I tell you what: Nothing brings out the pedants like a post about punctuation. (And I'm counting on you lot to follow through!)

3D-Agentur | Deposit Photos

Washington Post columnist Mark Lasswell knows this, apparently. His column published in the paper today is titled, "This punctuation mark is semi-dead. People have opinions." (You can read it for free here; you're welcome.)

Lasswell's bio on WaPo's website says only that he has a BA from the University of Missouri.
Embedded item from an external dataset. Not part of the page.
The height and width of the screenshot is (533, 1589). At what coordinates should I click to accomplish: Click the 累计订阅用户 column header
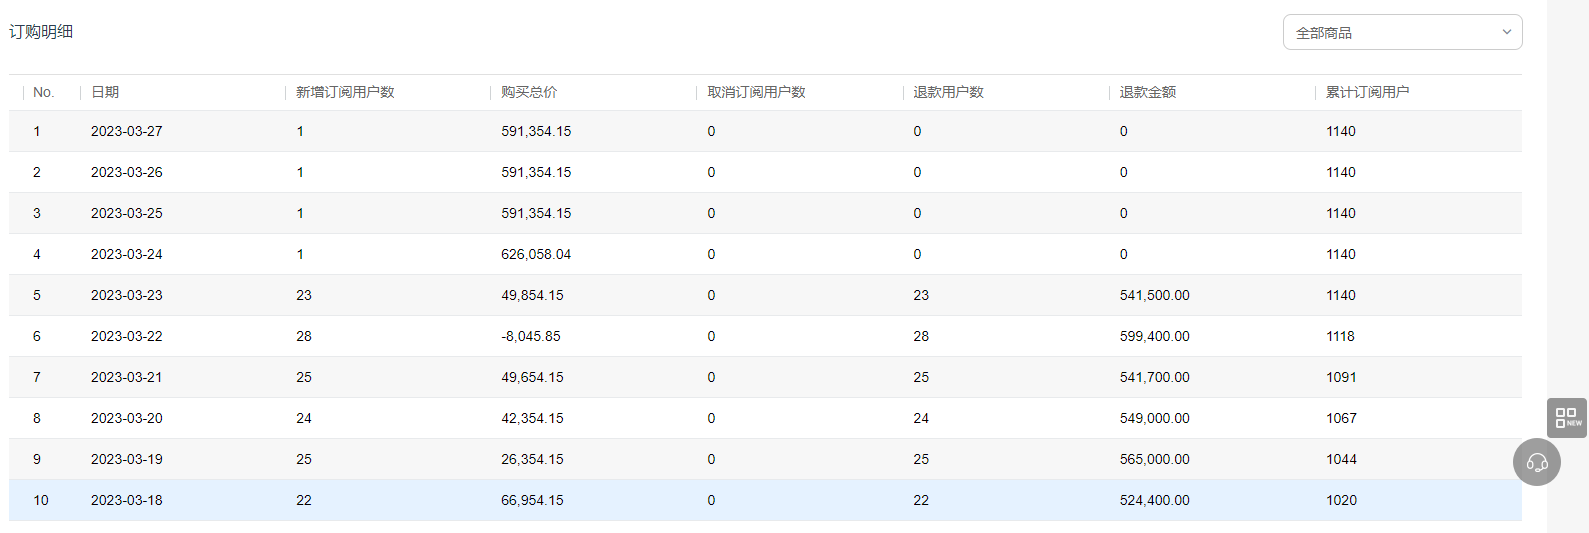coord(1367,92)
His LinkedIn indicates that he was an op-ed editor for the Wall Street Journal before being forced out in 2017 due to intra-department conflicts during Trump 1.0. That seems like an odd thing to leave out of one's biography on your current employer's website, but maybe he's flying under the radar due to Jeff Bezos's ownership of the Post.

Anyway, back to the poor, benighted semicolon, which Lasswell says was introduced by a Venetian printer in 1494. But according to a study released by Babbel, its usage has dropped by half over the past 50 years in British English books; things are not much better on this side of the pond, according to a Swedish study of semicolon usage in US publications from 1920 through 2019. 

One wonders why it was left to a Swedish academic to study semicolon usage in the United States, but answering that question is beyond the scope of this post (translation: I ain't spending my Sunday afternoon reading a 27-page linguistics paper. If that's your jam, have at it).

Lasswell doesn't proffer any reasons for the declining usage; instead, he wisely (perhaps) leaves it to the peanut gallery to speculate. The usual suspects are suggested, including the dumbing down of edumacation (rest assured that the Oxford comma also gets dragged into the discussion). 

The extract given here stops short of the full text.